Problem statement: State how many lines in the data below contain the string "computer". Reply with the number only.

Dataset content:
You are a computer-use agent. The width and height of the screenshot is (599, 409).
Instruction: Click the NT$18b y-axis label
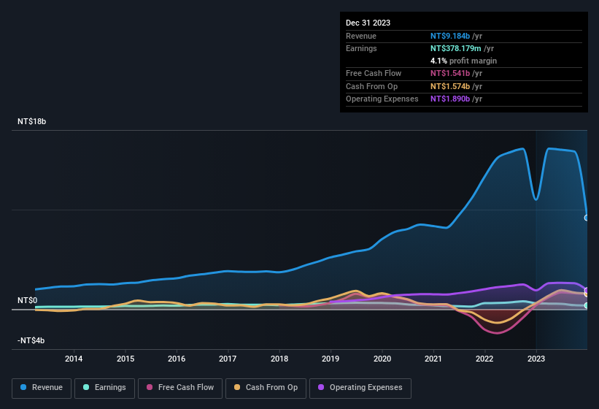coord(31,122)
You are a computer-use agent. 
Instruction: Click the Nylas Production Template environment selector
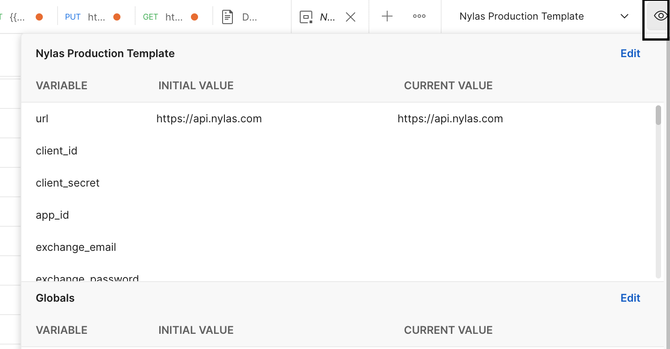(x=521, y=16)
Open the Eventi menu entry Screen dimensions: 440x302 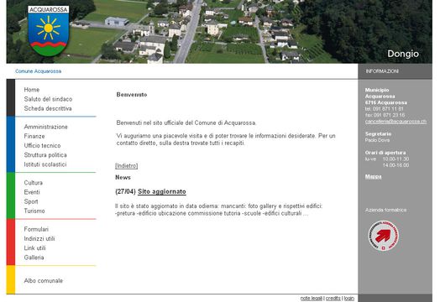click(32, 192)
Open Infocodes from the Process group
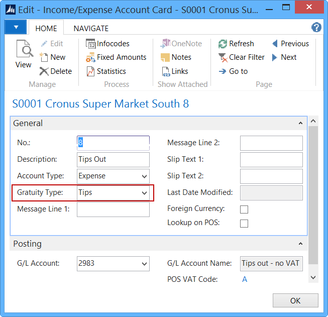This screenshot has height=317, width=328. tap(91, 44)
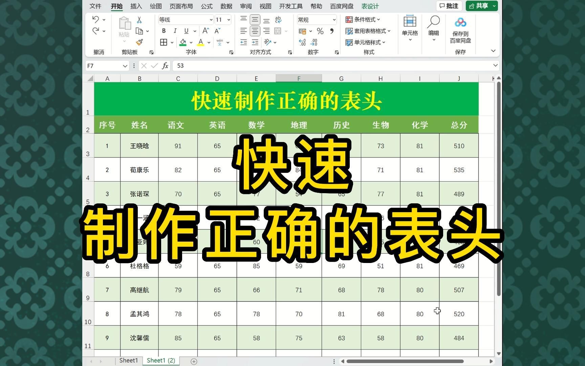Viewport: 585px width, 366px height.
Task: Click the italic formatting icon
Action: coord(175,31)
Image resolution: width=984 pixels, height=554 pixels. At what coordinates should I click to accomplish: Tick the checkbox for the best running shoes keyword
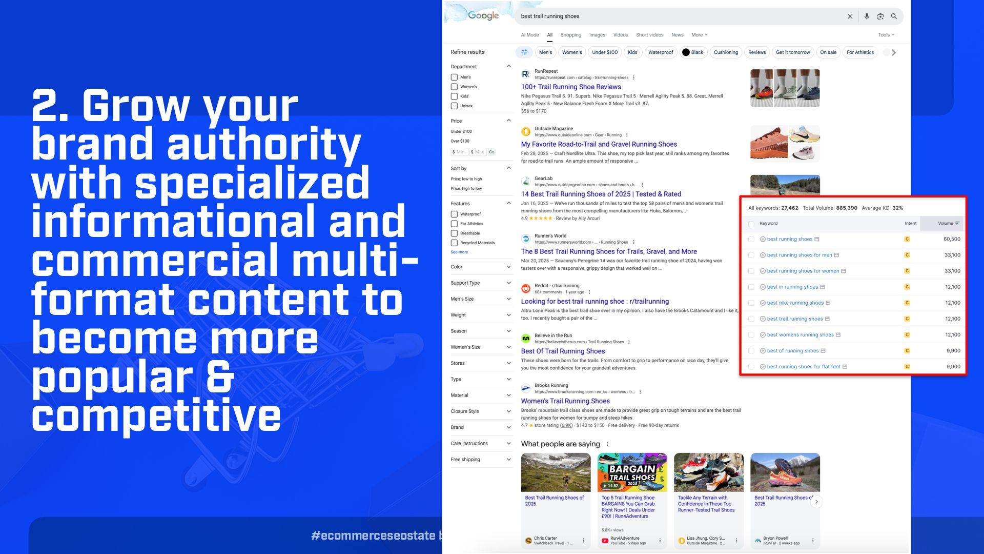click(x=751, y=239)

Task solution: 2